TEXT EXTRACT:
━━━━━━━━━━
RETROSPECTING:

An Interview with Artist Roberta Aylward

 

by Contributing Editor Coleman Stevenson

 

 

 

 

Roberta Aylward’s creative practice is driven by curiosity and experimentation.  With a focus on process and materials, her abstract work documents unseen memories, feelings and emotional landscapes.  She received her BFA from The College of Santa Fe in 1991.  Her work has been included in exhibitions at the Tacoma Art Museum, Oregon College of Art and Craft, Marghitta Feldman Gallery, The Gretchen Schuette Art Gallery, and Umpqua Valley Arts Association.  She practices art-making daily in her Pacific Northwest studio, creating paintings, drawings, sculpture and collage.
━━━━━━━━━━
DATA SHOWN:
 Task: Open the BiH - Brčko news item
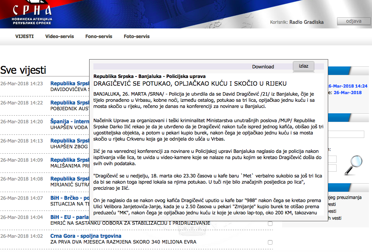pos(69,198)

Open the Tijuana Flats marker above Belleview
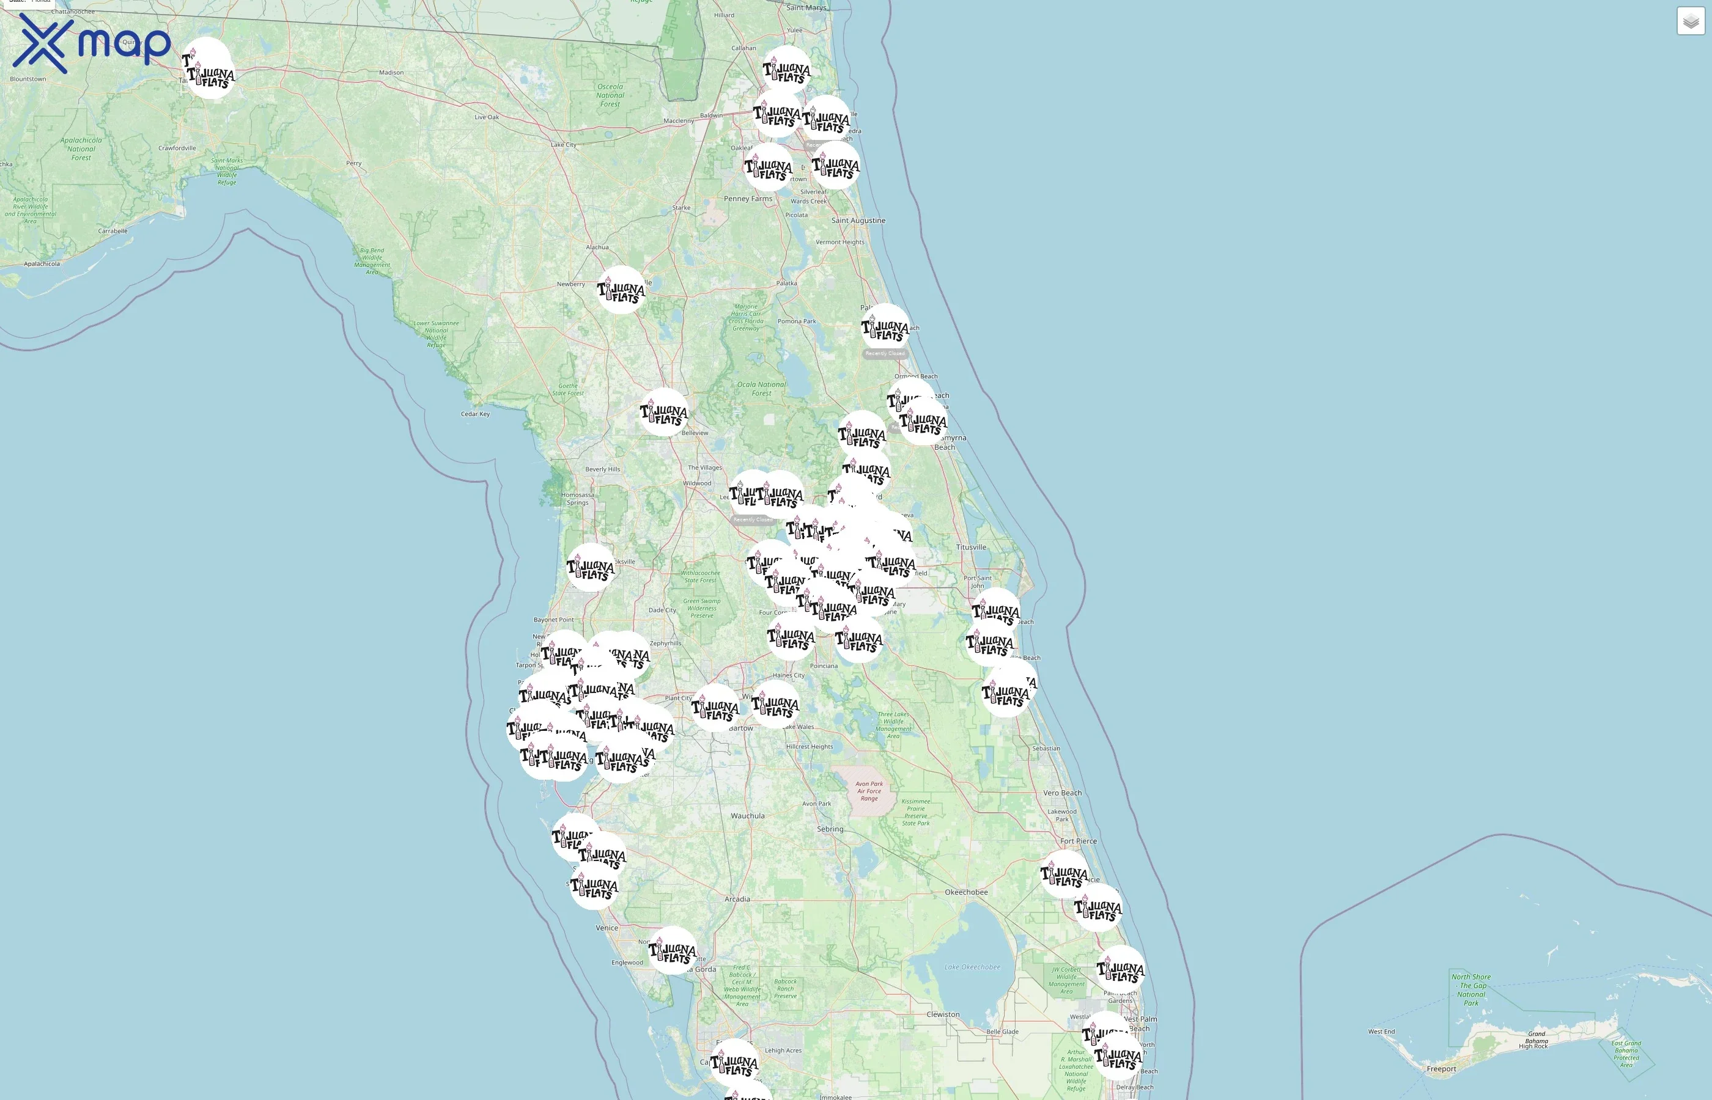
━━━━━━━━━━
Answer these questions using the Roberta Aylward interview text above, one answer per line:
1. Who conducted the interview, and what title do they hold?
2. From which college did Aylward receive her BFA, and in what year?
3. In what region is Aylward's studio located?

PROBLEM SOLUTION:
1. Coleman Stevenson, Contributing Editor
2. The College of Santa Fe, 1991
3. The Pacific Northwest